On Jiang Re-appearing
(Clearwisdom.net) The chief criminal of persecuting Falun Gong, Jiang, was said to be brain dead or near death a while ago, but appeared on October 9, the 100-year anniversary of the 1911 Revolution. Although we do not know if the CCP used an actor or if it was really Jiang, some web users were surprised and disappointed. Predictably, the Internet censors in China have taken out any reference to this on Chinese blogs and chats.
News of Jiang allegedly having died started spreading on July 6, 2011, initially carried by Asian TV stations in Hong Kong, Korean TV, Shandong Province's government website, and Japanese Sankei Shinbun. Although the English Xinhua News Agency published an announcement to deny it, it did not stop many Chinese people around the world from celebrating.
There were lots of discussions about whether Jiang was truly dead or not, but people openly showed their disgust towards Jiang and rejoiced at this news, a rare event in Chinese history.

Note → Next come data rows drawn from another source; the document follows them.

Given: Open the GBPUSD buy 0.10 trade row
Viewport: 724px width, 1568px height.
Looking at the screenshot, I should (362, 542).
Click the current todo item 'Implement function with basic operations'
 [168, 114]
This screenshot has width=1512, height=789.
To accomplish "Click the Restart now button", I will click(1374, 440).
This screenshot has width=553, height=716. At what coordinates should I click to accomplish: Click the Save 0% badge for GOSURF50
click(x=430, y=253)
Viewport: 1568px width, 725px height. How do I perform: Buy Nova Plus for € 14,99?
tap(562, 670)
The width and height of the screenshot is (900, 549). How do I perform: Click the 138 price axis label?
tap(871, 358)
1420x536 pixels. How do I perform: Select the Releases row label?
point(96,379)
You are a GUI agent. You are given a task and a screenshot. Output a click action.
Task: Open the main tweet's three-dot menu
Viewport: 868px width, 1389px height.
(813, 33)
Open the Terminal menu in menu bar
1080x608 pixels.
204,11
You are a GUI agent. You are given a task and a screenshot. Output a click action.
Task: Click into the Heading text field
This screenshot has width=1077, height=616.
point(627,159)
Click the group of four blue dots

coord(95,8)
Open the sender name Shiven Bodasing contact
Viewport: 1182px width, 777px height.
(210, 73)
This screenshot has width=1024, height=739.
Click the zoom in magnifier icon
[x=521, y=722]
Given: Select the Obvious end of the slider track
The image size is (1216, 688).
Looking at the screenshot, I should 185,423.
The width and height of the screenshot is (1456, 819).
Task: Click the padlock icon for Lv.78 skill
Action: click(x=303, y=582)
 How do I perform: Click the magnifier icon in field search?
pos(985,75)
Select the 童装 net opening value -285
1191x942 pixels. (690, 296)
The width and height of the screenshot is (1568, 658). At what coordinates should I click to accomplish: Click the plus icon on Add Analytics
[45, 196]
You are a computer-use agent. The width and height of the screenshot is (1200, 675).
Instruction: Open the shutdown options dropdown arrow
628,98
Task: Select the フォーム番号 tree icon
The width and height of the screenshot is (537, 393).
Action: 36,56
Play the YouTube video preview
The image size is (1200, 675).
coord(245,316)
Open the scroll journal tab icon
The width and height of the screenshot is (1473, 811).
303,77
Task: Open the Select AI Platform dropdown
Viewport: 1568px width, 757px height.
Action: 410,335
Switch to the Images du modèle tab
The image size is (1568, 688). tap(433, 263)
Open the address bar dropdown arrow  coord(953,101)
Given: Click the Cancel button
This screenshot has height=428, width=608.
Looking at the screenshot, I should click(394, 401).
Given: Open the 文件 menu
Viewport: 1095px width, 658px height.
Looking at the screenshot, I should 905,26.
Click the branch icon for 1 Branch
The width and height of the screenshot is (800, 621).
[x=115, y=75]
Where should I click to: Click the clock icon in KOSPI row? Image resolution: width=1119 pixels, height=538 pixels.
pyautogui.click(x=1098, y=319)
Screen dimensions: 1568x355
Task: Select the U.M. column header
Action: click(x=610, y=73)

They didn't forget Jiang's crimes against his own people, and their reaction amounted to a verdict in the court of conscience.
Once I saw a story online, about how a person of faith saw so much violence and injustice in society, and prayed for these things to stop. When he saw no reaction, it seemed to him that Heaven was ignoring his prayers. Later this person realized that evil will indeed be punished by divine law, but not in human ways. Just like what the ancient Chinese said, “It is not that there is no retribution, only that it is not time yet.”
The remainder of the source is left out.